— Okuma Metni —
DAVALI TARAFINDAN İLERİ SÜRÜLEN İSTİNAF SEBEPLERİ :
Davalı şirket temsilcisi istinaf talebi ile; mahkemece dava kısmen kabul edilmiş ise de kararın doğru olmadığı mahkeme kararının kaldırılarak davanın reddine karar verilmesi gerektiğini, maalesef yerel mahkeme kararlarının davanın her aşamasında itirazlı olan kayıtlara ve bilirkişi raporuna itibar edilmediğini, şirket kayıtlarında davacı şirkete hiçbir borcun bulunmadığını, dava dilekçesinde dayanılan ve davalıya gönderilen ihtarnamede bahsi geçen fatura veya başkaca bilgi belgenin şirkete tebliğ edildiğini, şirket kayıtlarında böyle bir fatura da bulunmadığını, şirket kayıtlarında muhatap şirkete ait ödenmemiş fatura bulunmadığını, ödenmemiş hiçbir faturayı kabul etmediklerini, tüm alışverişlerin usulüne uygun kesilmiş fatura karşılığı ödendiğini, galan malların fatura ve sevk irsaliyesi ile birlikte gelir, ödemelerde bu faturalar karşılığı yapıldığı, mal iadeleri ve yine palet iadeleri de usulüne uygun yapıldığını, yargılama aşamasında bilirkişi raporlarına defalarca itiraz edilmesine karşın, itirazların giderilmediğini, mahkemenin itirazlı ve dosya kapsamı ile örtüşmeyen rapora ve delillere itibar ederek karar vermiş olup bunun doğru olmadığını, mahkemece eksik inceleme ve araştırma sonucu verilmiş olan kararın kaldırılmasını talep etmiştir.
DELİLLERİN DEĞERLENDİRİLMESİ VE GEREKÇE :
Dava, İtirazın İptali (Ticari Satımdan Kaynaklanan) talebine ilişkindir.

— Verilen Malzeme —

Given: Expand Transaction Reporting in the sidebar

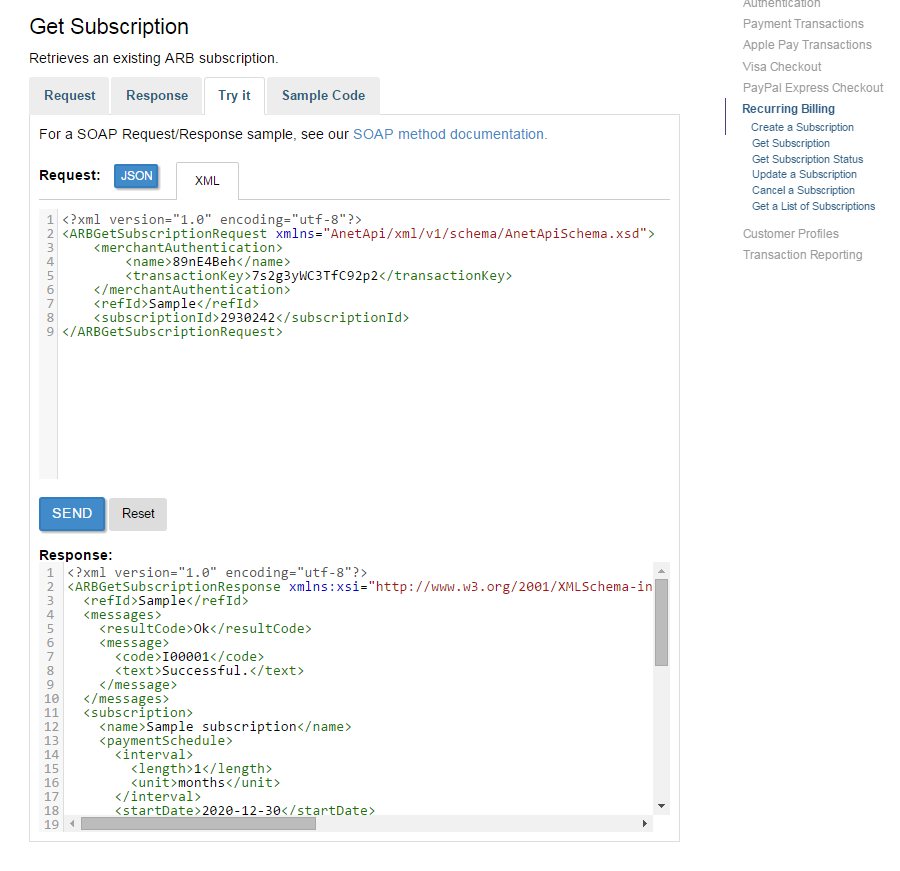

— Uyulacak Talimatlar —
Yukarıdaki okuma metninde "Davalı şirket temsilcisi istinaf talebi ile" diye başlayan paragrafı, temel bilgilerini koruyarak kısa bir madde listesine dönüştürür müsün?

— Eksiksiz Yanıt —
- Davalı şirket temsilcisi, davanın kısmen kabul edildiği kararın doğru olmadığını ileri sürerek kararın kaldırılmasını ve davanın reddini istemiştir.
- Şirket kayıtlarında davacı şirkete hiçbir borç ve ödenmemiş fatura bulunmadığını belirtmiştir. Ayrıca ihtarnamede bahsi geçen faturanın da kayıtlarda yer almadığını ve ödenmemiş hiçbir faturayı kabul etmediklerini ifade etmiştir.
- Tüm alışverişlerin usulüne uygun kesilmiş fatura karşılığı ödendiğini, gelen malların fatura ve sevk irsaliyesiyle geldiğini, mal ve palet iadelerinin de usulüne uygun yapıldığını söylemiştir.
- Bilirkişi raporlarına yargılama sırasında defalarca itiraz edildiği hâlde itirazların giderilmediğini belirtmiştir.
- Mahkemenin, itirazlı ve dosya kapsamıyla örtüşmeyen rapora ve delillere dayanarak eksik inceleme ve araştırmayla karar verdiğini ileri sürmüş ve kararın kaldırılmasını talep etmiştir.